Object detection is a popular computer vision technique that can detect one or multiple objects in a frame and place bounding boxes around them. This sample Jupyter notebook provided here, contains a ResNet18 model that you can retrain on an AzureML Compute Target
This is a pretrained RestNet18 model built on a DetecNet v2.0 backbone for object detection that has been trained on the object detection and object orientation estimation benchmark consisting of 7481 training images and 7518 test images, comprising a total of 80, 256 labeled objects.
In this Jupyter notebook, we will retrain at this model The model contains pretrained weights that can be used as a starting point with the DetectNet_v2 object detection networks. The ResNet18 model that is used in this notebook, is an unpruned model with just the feature extractor weights, and has to be re-trained from scratch for an object detection use-case.
A Mean Average Precision (mAP) of 74.57% was achieved after training the model for 120 epochs. Also shown below are the mAP for the various classes in the model:
Car: 78.62% Cyclist: 80.78% Pedestrian: 64.27% The data shown below is shown as a reference. Depending on the type of training data and additional classes that you add to the model, you may have to run this for more than 120 epochs to achieve the desired accuracy.

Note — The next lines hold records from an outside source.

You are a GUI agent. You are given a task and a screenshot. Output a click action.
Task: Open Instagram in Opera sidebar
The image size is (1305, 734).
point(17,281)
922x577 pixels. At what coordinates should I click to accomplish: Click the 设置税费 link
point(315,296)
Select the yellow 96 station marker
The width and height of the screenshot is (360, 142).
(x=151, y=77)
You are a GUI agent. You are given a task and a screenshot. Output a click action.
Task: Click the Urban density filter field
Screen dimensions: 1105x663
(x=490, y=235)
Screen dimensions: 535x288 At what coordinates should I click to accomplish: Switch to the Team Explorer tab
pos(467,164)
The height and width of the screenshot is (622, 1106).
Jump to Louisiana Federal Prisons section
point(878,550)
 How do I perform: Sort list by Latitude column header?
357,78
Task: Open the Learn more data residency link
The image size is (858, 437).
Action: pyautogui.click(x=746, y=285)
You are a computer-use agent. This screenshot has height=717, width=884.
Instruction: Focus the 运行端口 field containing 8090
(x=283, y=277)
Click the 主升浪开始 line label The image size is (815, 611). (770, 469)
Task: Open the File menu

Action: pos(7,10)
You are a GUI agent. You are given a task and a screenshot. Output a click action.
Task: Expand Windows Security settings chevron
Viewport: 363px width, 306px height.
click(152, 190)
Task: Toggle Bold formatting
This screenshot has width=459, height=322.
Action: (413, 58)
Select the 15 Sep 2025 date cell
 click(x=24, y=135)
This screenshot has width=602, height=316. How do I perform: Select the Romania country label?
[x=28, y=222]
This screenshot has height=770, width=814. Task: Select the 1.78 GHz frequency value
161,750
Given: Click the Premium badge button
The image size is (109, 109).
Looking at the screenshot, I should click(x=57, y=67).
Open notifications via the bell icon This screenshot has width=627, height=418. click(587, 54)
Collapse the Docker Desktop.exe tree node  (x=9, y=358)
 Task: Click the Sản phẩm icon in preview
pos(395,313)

For more information about other models pretrained models that can be used as start point of detectnet_v2 please refer to this ngc page: https://catalog.ngc.nvidia.com/orgs/nvidia/teams/tao/models/pretrained_detectnet_v2
To fine-tune and customize the model, you’ll be using the TAO (Train, Adapt and Optimize) Toolkit. The TAO Toolkit, a low-code AI model development solution, leverages the power of transfer learning to help fine-tune pretrained models with your own data. Transfer learning which is the process of transferring learned features from one application to another. It is a commonly used training technique where you use a model trained on one task and retrain to use it on a different task. With the TAO Toolkit, you can customize models for tasks in computer vision, natural language processing and speech.
Once you have customized the model, you can then use the built-in optimization techniques such as model pruning and quantization to optimize the model for inference on the target GPU, without sacrificing accuracy.
All the training steps are covered in the Jupyter notebook.
Note: A customized kernel for the Jupyter Notebook is used as the primary mechanism for deployment. This kernel has been built on the TAO Toolkit container.